→ Text excerpt:
--- START ---
FUJI 56 mm 1.2 lense is great, but very different compared you your Nikon 50 1.8. 
It is much more analytical and less romantic in its color and contrast rendition.


----------



## Benjo255 (Sep 15, 2015)

I'm happy after switching from Nikon D90 to Xe2. And I would never go back.
Using Lightroom has never been an issue with Fuji Raw, especially after I tried Iridient Devoloper (which is claimed to be the best RAF converter). I found out that yes, files were sharper and richer in details...but that was because Iridient had a sharpness preset applied to all the opening raws. So...after resetting to flat all the sharpening commands on iridient I found the file quiet the same (if not better in Lightroom).
Lenses are grat.
EVF is great (I wonder how can be possibile, in the 21st century, to shoot digital without it).
SOOC jpg are great.
High iso pics are great.

If you like the way of shooting...that's your system. You won't regret.

ps: I had a friend who regret about his Xpro1. But that's easily explained: he never really applied to the learning curve in using a mirrorless camera. The way of shooting is quite different. He has the expectation of shooting fast action street from the hips getting image on focus with continuos AF. That's not how it works. If you jump on board with fuji and want speed it's better to point and shoot using the EVF. Or zone-focus. Or work in hyperfocal.


----------



## Solarflare (Sep 18, 2015)

FYI: as somebody with above average large hands, when I recently tried to hold the X-E2 in a shop my sensation was: instant pain. With a single hand alone, I couldnt hold the camera straight and I was in great danger of actually dropping it. There was only one spot on which I could place my thumb, and only carefully, since everything else was plastered with buttons. So I couldnt get a good grip at all and with a lens on, the X-E2 actually had quite a lot of weight.

So yeah, before getting a camera like that, make sure you actually can hold it comfortably.


----------
--- END ---
→ Provided material:
--- START ---
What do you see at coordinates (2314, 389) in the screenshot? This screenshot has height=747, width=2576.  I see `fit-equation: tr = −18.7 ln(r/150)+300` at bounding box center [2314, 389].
--- END ---
→ List of tasks:
1. In the camera forum thread, why did Benjo255 say the files from Iridient Developer looked sharper?
2. Set down the camera forum thread's wording from "High iso pics" down to "work in hyperfocal.".
3. Do these statements agree with the camera forum thread? (a) Benjo255 switched to the X-E2 from a Nikon D90. (b) Solarflare could hold the X-E2 steadily with one hand. (c) The Fuji 56 mm lens is described as more romantic in its color rendition than the Nikon 50 1.8.

→ Answers by item:
1. Iridient had a sharpness preset applied to all the opened raws.

2.
High iso pics are great.

If you like the way of shooting...that's your system. You won't regret.

ps: I had a friend who regret about his Xpro1. But that's easily explained: he never really applied to the learning curve in using a mirrorless camera. The way of shooting is quite different. He has the expectation of shooting fast action street from the hips getting image on focus with continuos AF. That's not how it works. If you jump on board with fuji and want speed it's better to point and shoot using the EVF. Or zone-focus. Or work in hyperfocal.

3.
(a) Yes: "I'm happy after switching from Nikon D90 to Xe2."
(b) No: "With a single hand alone, I couldnt hold the camera straight and I was in great danger of actually dropping it."
(c) No: "It is much more analytical and less romantic in its color and contrast rendition."